Remediating vSAN file service failures after a major version of vCenter/ESXi upgrade
search cancel

Remediating vSAN file service failures after a major version of vCenter/ESXi upgrade

book

Article ID: 406665

calendar_today

Updated On:

Products

VMware vCenter Server

Issue/Introduction

The issue occurs after performing a major version upgrade (e.g., from 7.0 to 8.0), starting with the vCenter Server, followed by a manual upgrade of the first ESXi host. At this point, all other hosts in the vSAN cluster are still running the older version, while only one host has been upgraded to the new major version.

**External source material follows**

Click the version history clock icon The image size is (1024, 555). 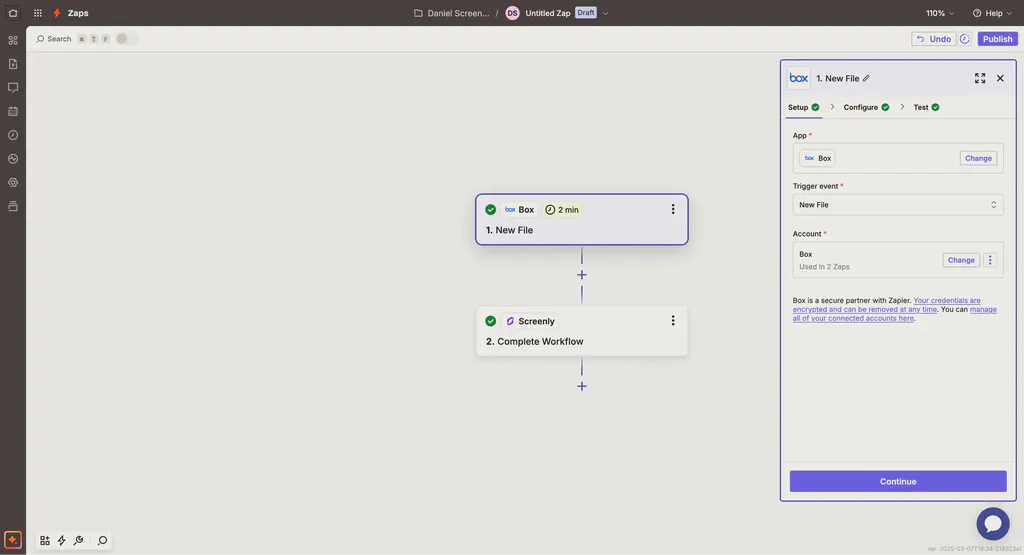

Immediately after upgrading this first ESXi host, the 'Recent Tasks' pane in the vCenter vSphere Client displays an error stating

FSVM does not exist from the beginning

Further investigation confirms that the File Service Virtual Machine (FSVM) is missing on the upgraded host.

Since this problem affects only the FSVM on a single upgraded host, while the remaining FSVMs on the other (non-upgraded) hosts continue to function normally, vSAN file services remain operational and there is no immediate business impact.

Environment

vSphere vCenter 7.x
vSphere vCenter 8.x
vSphere ESXi 7.x
vSphere ESXi 8.x

Cause

From the log /var/log/vmware/vsan-health/vmware-vsan-health-service.log, such error message is observed,

YYYY-MM-DDTHH:MM:ss.###Z ERROR vsan-mgmt[#####] [VsanHttpProvider::doGet opID=noOpId] Looking for non-existing path /storage/vsan-health/../updatemgr/vsan/fileService/ovf-#######################/VMware-vSAN-File-Services-Appliance-#######################_OVF10.ovf, return 404
YYYY-MM-DDTHH:MM:ss.###Z INFO vsan-mgmt[#####] [VsanMgmtServer::log_message opID=noOpId] ('127.0.0.1', #####) - - "GET /vsanHealth/fileService/ovf/#######################/VMware-vSAN-File-Services-Appliance-#######################_OVF10.ovf HTTP/1.1" 404 -

This indicates that during the ESXi host upgrade process, the corresponding FSVM was deleted. After the upgrade, the vCenter attempted to re-deploy the FSVM on the upgraded host. However, because the newly upgraded vCenter no longer contains the required FSVM OVF package (for the previous version), the re-deployment failed with a 404 error.

As a result, the FSVM on the upgraded host is missing and cannot be automatically re-deployed.

 

Resolution

To resolve the issue and allow the vCenter to re-deploy the missing FSVM, follow the steps below:

1. Identify the vSAN file service version from above error message (e.g., 20036589, this is 7.0 U3f), and download the corresponding FSVM ovf package (usually consists of six files) from the Broadcom support site. Make sure the version exactly matches the one shown in the log; using a different version may result in re-deployment failure.

2. On the new vCenter, create the following directory (the name is retrieved from above error message),

/storage/vsan-health/../updatemgr/vsan/fileService/ovf-#######################/

NOTE: This path resolves to /storage/updatemgr/vsan/fileService/ovf-#######################/ since the .. moves one level up from vsan-health.

3. Use SCP or SFTP to upload all the downloaded FSVM ovf files (typically six files) into the newly created directory.

4. If everything is placed correctly, vCenter will automatically trigger the re-deployment of the missing FSVM on the upgraded ESXi host.

5. Once the FSVM is successfully re-deployed on the first upgraded host, you can proceed to upgrade the remaining ESXi hosts in the cluster.